De modo que tuvimos que despertar y creer, decirnos que sí, que ya lo veíamos desde tantos meses atrás y que Moncha estaba en Santa María y estaba como estaba.
La hablamos visto, sabido que paseaba en taxis o en el ruinoso Opel 1951, que hacía desgastadas visitas de cumplido, recordando -tal vez con organizada maldad- fechas muertas e ilevantables de aniversarios. Nacimientos, bodas y defunciones. Posiblemente -exageran- el día exacto en que era aconsejable y bueno olvidar un pecado, una fuga, una estafa, una ensuciada forma del adiós, una cobardía.
No supimos si todo esto estaba en su memoria y nunca encontramos una libreta, un simple almanaque con litografías optimistas que pudiera explicarlo.
Santa María tiene un río, tiene barcos. Si tiene un rio tiene niebla. Los barcos usan bocinas, sirenas. Avisan, están, pobre bañista y mirador de agua dulce. Con su sombrilla, su bata, su traje de baño, canasta de alimentos, esposa y niños, usted, en un instante en seguida olvidado de imaginación o debilidad, puede, pudo, podría pensar en el tierno y bronco gemido del ballenato llamando a su madre, en el bronco, temeroso llamado de la ballena madre. Está bien: así, más o menos, sucede en Santa María cuando la niebla apaga el río.
La verdad, si pudiéramos jurar que aquel fantasma estuvo entre nosotros y nos duró tres meses, es que Moncha Insaurralde viajaba, casi diariamente, desde su casa, en taxi o en el Opel, vestida siempre y con el olor y aspecto de eternidad -tal como resultó- con el vestido de novia que le había hecho en la Capital, Mme. Carón, cosiendo las sedas y encajes que se había traído de Europa para la ceremonia de casamiento con alguno de los Marcos Bergner que hubiera inventado en la distancia, bendecida por un Padre Bergner inmodificable. grisáceo y de piedra.

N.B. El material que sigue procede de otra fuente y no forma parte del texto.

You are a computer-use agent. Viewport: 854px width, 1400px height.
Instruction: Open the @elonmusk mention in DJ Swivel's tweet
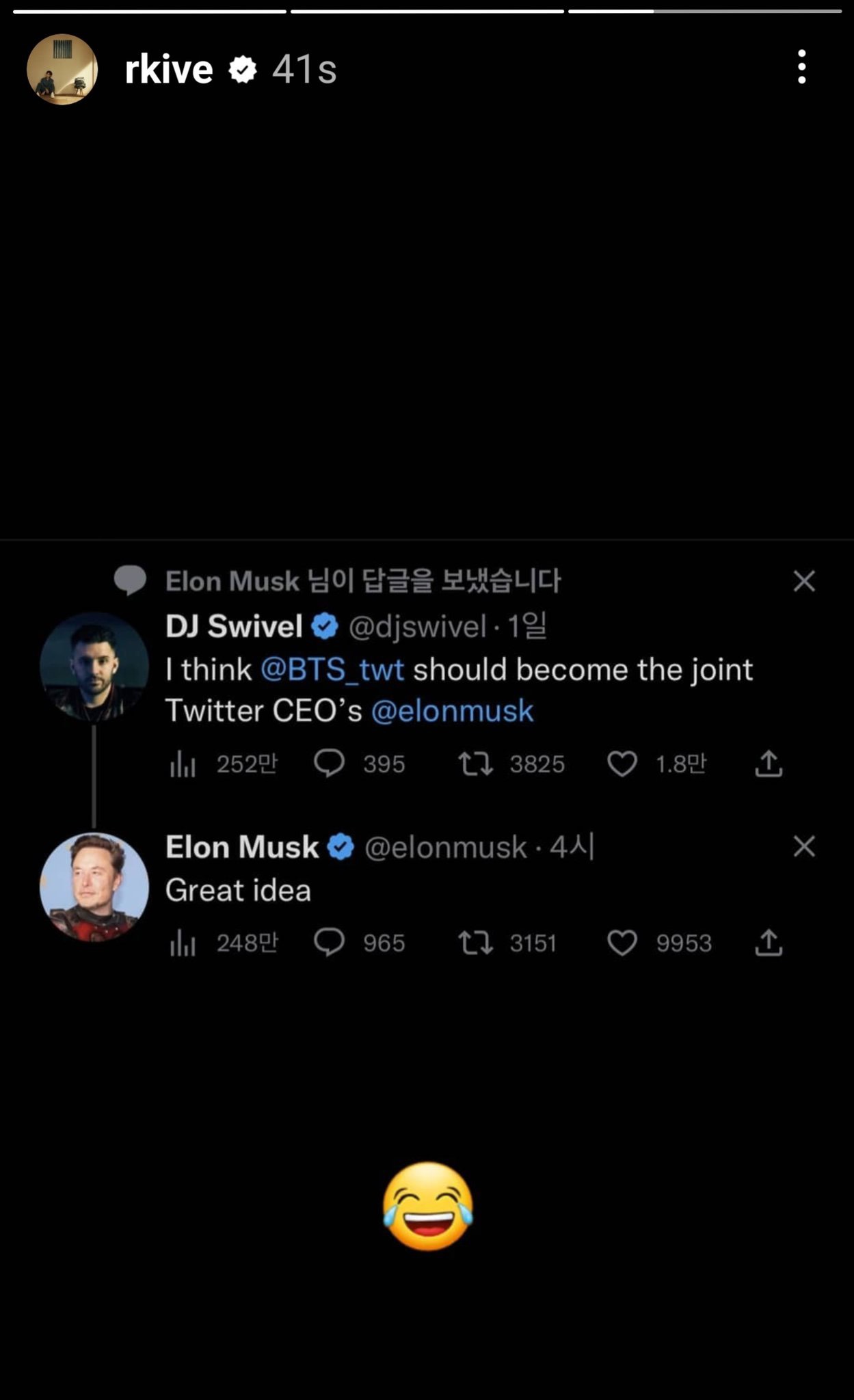coord(452,711)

Sólo a ella le faltaba morir.
Todas las cosas son así y no de otro modo; aunque sea posible barajar cuatro veces trece después que ocurrieron y son irremediables.
Asombros varios, afirmaciones rotundas de ancianos negados a la entrega, confusiones inevitables impiden fechar con exactitud el día, la noche del primer gran miedo. Moncha llegó al hotel del Plaza en el coche bronquítico, hizo desaparecer al chófer y avanzó en sueños hasta la mesa de dos cubiertos que había reservado. El traje de novia cruzó, arrastrándose, las miradas y estuvo horas, más de una hora, casi sosegado ante el vacío -platos, tenedores y cuchillos- que sostuvo enfrente. Ella, apenas contenta y afable, preguntó a la nada y detuvo en el aire algún bocado, alguna copa, para escuchar. Todos percibieron la raza, la mamada educación irrenunciable. Todos vieron, de distinta manera, el traje de novia amarillento, los encajes desgarrados y en partes colgantes. Fue protegida por la indiferencia y ef temor. Los mejores, si es que estuvieron, unieron el vestido con algún recuerdo de dicha, también agotado por el tiempo y el fracaso.